Depois Noé construiu um altar dedicado ao Senhor e, tomando alguns animais e aves puros, ofereceu-os como holocausto, queimando-os sobre o altar.

O Senhor sentiu o aroma agradável e disse a si mes­mo: "Nun­ca mais amaldiçoarei a terra por causa do homem, pois o seu coração é inteiramente inclinado para o mal desde a infância. E nunca mais destruirei todos os seres vivos como fiz desta vez.

"Enquanto durar a terra, plantio e colheita, frio e calor, verão e inverno, dia e noite jamais cessarão".

 Fonte: http://www.bibliaon.com/o_diluvio/

OS DEZ MANDAMENTOS - EXÔDO 20. DE 1 A 17


1 Amar a DEUS sobre todas as coisas.
Então falou Deus todas estas palavras, dizendo: Eu sou o Senhor teu Deus, que te tirei da terra do Egito, da casa da servidão. Não terás outros deuses diante de mim.
Não farás para ti imagem de escultura, nem alguma semelhança do que há em cima nos céus, nem em baixo na terra, nem nas águas debaixo da terra.

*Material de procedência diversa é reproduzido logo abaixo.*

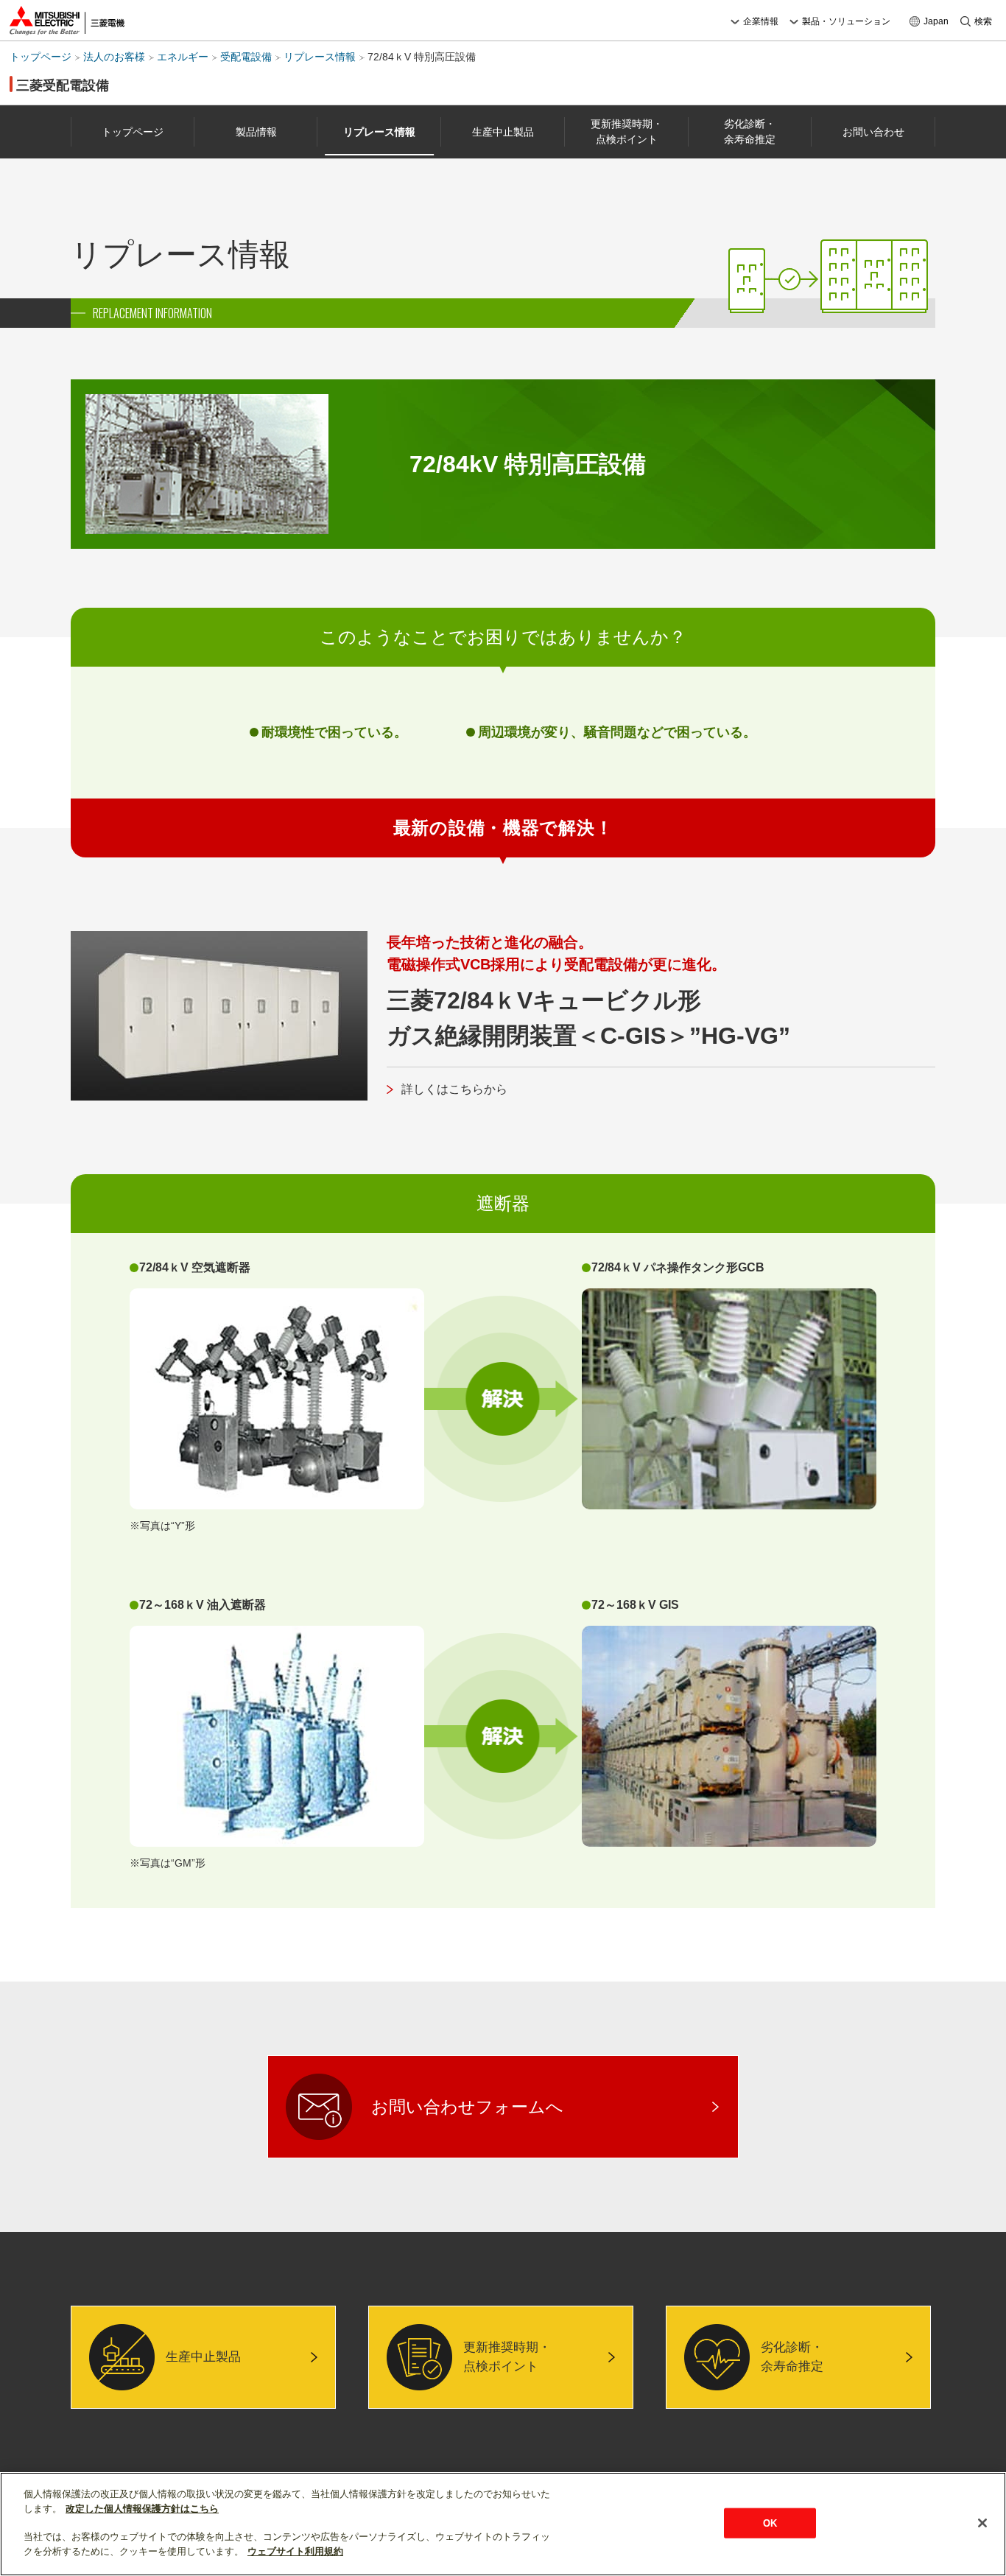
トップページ (40, 57)
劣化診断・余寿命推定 (749, 131)
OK (770, 2522)
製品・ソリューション (846, 21)
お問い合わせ (873, 132)
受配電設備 (246, 57)
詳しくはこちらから (454, 1089)
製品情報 (256, 132)
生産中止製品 (503, 132)
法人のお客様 (114, 57)
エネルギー (182, 57)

Não te encurvarás a elas nem as servirás; porque eu, o Senhor teu Deus, sou Deus zeloso, que visito a iniqüidade dos pais nos filhos, até a terceira e quarta geração daqueles que me odeiam. E faço misericórdia a milhares dos que me amam e aos que guardam os meus mandamentos.
2 – Não tomar seu Santo Nome em vão, porque o Senhor não terá por inocente o que tomar o seu nome em vão.
3 - Guardar domingos e festas.
Lembra-te do dia do sábado, para o santificar. Seis dias trabalharás, e farás toda a tua obra. Mas o sétimo dia é o sábado do Senhor teu Deus; não farás nenhuma obra, nem tu, nem teu filho, nem tua filha, nem o teu servo, nem a tua serva, nem o teu animal, nem o teu estrangeiro, que está dentro das tuas portas. Porque em seis dias fez o Senhor os céus e a terra, o mar e tudo que neles há, e ao sétimo dia descansou; portanto abençoou o Senhor o dia do sábado, e o santificou.

4 - Honra a teu pai e a tua mãe, para que se prolonguem os teus dias na terra que o Senhor teu Deus te dá.
5 - Não matarás.
6 - Não pecar contra castidade - Não adulterarás.
7 - Não furtarás.

8 - Não dirás falso testemunho contra o teu próximo.
9 - Não desejar a mulher do teu próximo.

10 - Não cobiçarás as coisas alheias, ou seja a casa do teu próximo, nem o seu servo, nem a sua serva, nem o seu boi, nem o seu jumento, nem coisa alguma do teu próximo.